Why Kidney Failure Changes Insulin Needs
The kidneys normally play a major role in clearing insulin from the body. When kidney function declines, insulin (both the body’s own and injected doses) lingers in the bloodstream longer than it should. This prolonged exposure means that the same dose of insulin has a stronger and longer-lasting effect in someone with advanced kidney disease than it would in someone with healthy kidneys.
This is why people with diabetes who start dialysis often need less insulin than before, not more. The most common clinical recommendation is to reduce basal insulin doses by up to 25% on dialysis days, though there is no firm consensus on the exact percentage. The reduction accounts for two overlapping effects: the decreased kidney clearance that was already present before dialysis started, and the additional glucose loss that occurs during the dialysis session itself.

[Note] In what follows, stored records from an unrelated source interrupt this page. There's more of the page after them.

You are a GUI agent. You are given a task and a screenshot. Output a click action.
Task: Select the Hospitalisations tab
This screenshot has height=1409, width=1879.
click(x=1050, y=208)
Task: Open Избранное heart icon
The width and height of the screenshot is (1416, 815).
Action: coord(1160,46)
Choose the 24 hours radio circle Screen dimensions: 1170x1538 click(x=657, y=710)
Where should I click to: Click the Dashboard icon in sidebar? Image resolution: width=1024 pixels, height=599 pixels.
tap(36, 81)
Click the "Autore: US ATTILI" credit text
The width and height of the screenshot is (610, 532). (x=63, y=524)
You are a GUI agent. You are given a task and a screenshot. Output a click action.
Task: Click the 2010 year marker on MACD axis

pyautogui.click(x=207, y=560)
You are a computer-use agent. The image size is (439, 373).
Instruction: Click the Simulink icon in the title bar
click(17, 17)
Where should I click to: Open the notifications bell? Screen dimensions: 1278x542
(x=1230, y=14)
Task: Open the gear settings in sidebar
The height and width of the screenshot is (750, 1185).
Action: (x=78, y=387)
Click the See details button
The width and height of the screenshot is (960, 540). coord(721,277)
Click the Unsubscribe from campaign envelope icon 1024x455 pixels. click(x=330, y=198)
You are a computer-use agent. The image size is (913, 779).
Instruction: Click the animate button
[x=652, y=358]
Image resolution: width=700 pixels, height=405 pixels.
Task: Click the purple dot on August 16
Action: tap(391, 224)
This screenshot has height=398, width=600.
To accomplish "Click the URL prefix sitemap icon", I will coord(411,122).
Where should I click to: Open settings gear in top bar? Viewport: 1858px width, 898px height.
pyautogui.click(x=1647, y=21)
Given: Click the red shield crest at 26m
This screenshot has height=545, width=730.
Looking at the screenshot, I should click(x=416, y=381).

Differences Between Insulin Types
Not all insulin products behave the same way in the setting of kidney failure. Regular human insulin and rapid-acting analogs like lispro show altered pharmacokinetics when kidney function is impaired, meaning they last longer and hit harder than expected. Some newer long-acting formulations have been designed with different clearance pathways. Insulin degludec, for example, has negligible renal clearance, and studies have confirmed that hemodialysis does not significantly affect its levels in the blood. This makes its dosing more predictable for people on dialysis, since the treatment session itself doesn’t create an additional variable.
For insulin types that do depend on the kidneys for clearance, the combination of reduced kidney function and the membrane adsorption effect during dialysis creates a complex dosing challenge. Blood sugar can swing unpredictably on dialysis days versus non-dialysis days, requiring careful monitoring and often different insulin doses depending on the schedule.
The Bottom Line on Dialyzability
Insulin is not dialyzable in the conventional sense. It does not pass through the membrane into the dialysate. It is, however, removed from the blood during hemodialysis through adsorption onto the membrane surface, with the amount varying by membrane type and flux rate. Polysulfone high-flux membranes remove the most. This distinction matters clinically because it means insulin removal during dialysis is somewhat unpredictable, depends on equipment choices, and is not something that can be precisely controlled by adjusting dialysis settings the way clearance of a truly dialyzable molecule can be.